Only the lines holding the string "Hide" are needed; copy each of them from the data.

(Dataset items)
=== Begin Enclosure ===

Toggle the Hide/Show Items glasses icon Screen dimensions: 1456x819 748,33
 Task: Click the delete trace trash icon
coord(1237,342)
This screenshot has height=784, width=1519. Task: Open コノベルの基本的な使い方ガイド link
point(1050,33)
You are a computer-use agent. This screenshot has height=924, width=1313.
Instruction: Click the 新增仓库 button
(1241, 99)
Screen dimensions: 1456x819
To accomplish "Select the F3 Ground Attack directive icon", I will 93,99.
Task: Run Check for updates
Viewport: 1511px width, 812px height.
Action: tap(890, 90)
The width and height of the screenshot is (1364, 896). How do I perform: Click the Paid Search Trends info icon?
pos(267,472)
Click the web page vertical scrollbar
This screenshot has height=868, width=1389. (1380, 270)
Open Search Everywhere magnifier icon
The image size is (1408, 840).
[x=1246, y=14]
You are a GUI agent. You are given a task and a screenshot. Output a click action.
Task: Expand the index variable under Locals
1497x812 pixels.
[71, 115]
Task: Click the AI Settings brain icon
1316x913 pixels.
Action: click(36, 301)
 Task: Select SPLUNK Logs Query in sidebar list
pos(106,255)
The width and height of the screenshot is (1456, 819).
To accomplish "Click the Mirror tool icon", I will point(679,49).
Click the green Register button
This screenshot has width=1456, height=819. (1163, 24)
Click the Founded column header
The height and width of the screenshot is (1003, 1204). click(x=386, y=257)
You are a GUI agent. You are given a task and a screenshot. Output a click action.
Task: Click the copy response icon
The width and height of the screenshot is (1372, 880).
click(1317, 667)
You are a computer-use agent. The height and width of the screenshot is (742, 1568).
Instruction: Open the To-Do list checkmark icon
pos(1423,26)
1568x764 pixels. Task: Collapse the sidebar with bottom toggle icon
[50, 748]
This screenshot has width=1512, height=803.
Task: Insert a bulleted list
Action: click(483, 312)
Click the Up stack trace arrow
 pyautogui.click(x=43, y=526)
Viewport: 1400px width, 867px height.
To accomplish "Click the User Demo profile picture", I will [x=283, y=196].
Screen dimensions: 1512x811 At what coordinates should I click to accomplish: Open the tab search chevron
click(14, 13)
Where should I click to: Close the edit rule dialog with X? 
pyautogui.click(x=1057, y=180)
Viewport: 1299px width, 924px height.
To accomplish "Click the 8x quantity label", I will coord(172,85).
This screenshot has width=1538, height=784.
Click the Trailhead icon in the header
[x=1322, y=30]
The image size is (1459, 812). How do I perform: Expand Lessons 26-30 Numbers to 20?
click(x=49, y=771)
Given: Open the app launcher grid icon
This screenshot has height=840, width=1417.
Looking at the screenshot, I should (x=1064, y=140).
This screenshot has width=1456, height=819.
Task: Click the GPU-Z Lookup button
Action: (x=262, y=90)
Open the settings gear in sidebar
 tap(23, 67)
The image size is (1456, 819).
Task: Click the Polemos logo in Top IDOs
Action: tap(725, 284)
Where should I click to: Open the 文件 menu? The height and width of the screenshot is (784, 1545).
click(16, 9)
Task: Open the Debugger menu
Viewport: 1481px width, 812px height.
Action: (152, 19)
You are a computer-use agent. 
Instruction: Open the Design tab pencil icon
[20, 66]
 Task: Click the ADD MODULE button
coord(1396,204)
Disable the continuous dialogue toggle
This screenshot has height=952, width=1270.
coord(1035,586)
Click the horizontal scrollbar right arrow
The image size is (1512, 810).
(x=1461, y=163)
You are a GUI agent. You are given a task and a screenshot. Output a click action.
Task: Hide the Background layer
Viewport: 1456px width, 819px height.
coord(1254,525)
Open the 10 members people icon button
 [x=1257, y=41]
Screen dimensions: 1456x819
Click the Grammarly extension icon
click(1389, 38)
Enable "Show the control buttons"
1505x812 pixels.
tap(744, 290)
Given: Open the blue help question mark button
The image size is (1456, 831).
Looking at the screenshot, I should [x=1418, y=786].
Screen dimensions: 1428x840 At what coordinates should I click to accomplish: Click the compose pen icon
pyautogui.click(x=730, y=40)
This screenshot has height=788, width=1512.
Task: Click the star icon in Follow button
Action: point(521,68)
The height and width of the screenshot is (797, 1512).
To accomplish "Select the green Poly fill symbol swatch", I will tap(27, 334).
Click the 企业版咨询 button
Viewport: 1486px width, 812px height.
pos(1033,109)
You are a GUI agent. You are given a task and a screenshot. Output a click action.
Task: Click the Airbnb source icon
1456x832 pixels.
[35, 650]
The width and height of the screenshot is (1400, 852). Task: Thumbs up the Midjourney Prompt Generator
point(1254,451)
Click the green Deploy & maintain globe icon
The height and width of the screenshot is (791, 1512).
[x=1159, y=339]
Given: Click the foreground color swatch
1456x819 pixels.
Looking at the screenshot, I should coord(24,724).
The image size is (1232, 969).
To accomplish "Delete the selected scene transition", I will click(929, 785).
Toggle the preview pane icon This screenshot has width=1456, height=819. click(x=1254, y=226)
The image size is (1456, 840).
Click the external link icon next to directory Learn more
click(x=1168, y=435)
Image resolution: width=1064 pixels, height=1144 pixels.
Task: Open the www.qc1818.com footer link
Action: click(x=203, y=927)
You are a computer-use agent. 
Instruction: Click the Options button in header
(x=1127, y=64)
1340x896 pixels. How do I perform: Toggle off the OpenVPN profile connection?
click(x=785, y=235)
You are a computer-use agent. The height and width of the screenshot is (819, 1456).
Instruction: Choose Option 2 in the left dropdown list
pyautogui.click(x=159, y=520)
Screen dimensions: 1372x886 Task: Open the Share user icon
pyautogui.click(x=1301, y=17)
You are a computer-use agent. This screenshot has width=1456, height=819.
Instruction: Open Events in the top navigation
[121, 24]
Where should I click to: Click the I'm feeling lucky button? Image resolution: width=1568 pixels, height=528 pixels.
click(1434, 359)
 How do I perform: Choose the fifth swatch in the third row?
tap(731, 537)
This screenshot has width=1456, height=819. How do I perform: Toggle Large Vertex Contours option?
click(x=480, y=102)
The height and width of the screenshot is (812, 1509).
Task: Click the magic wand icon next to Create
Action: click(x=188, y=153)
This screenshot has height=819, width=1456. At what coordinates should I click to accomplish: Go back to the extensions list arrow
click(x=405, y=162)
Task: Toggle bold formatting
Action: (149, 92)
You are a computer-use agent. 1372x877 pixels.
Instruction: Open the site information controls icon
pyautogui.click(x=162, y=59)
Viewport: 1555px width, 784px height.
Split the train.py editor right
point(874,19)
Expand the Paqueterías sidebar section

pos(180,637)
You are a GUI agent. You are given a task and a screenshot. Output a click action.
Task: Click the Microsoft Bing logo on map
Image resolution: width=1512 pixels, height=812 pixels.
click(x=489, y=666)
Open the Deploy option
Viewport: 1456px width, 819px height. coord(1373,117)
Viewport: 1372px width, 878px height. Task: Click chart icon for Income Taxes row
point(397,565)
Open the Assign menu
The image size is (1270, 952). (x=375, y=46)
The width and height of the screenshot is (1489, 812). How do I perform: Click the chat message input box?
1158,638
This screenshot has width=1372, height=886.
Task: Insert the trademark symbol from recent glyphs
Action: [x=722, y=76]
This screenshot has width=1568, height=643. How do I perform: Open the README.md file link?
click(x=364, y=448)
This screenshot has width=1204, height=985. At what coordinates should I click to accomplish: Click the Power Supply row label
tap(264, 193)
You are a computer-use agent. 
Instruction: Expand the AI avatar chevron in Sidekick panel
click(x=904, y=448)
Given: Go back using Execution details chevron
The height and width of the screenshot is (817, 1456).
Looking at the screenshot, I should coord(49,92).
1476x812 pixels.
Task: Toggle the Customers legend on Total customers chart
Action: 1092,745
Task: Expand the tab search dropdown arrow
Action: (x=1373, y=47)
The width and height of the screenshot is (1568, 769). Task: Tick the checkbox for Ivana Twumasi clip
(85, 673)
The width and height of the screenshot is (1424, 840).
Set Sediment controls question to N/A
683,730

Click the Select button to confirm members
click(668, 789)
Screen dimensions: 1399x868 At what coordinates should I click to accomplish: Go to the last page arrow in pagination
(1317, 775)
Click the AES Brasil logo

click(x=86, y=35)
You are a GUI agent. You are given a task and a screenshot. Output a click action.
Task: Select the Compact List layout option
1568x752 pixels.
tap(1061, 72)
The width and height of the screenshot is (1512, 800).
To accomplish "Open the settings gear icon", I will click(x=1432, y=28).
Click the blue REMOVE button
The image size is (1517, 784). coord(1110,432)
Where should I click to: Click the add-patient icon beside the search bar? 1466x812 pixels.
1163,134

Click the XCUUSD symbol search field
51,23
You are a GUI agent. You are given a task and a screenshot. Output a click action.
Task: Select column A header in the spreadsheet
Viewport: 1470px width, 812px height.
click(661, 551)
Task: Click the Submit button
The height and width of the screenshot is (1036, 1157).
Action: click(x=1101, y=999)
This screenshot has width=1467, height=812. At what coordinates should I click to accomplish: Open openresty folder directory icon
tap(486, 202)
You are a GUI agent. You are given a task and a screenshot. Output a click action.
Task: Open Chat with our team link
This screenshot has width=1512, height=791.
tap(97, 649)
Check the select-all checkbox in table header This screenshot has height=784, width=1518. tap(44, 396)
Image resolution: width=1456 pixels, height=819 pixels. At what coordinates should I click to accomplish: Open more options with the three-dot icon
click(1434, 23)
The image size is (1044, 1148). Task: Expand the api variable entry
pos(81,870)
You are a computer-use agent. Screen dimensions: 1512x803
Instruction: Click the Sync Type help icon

=== End Enclosure ===

= Answer below =
Toggle the Hide/Show Items glasses icon Screen dimensions: 1456x819 748,33
Task: Hide the Background layer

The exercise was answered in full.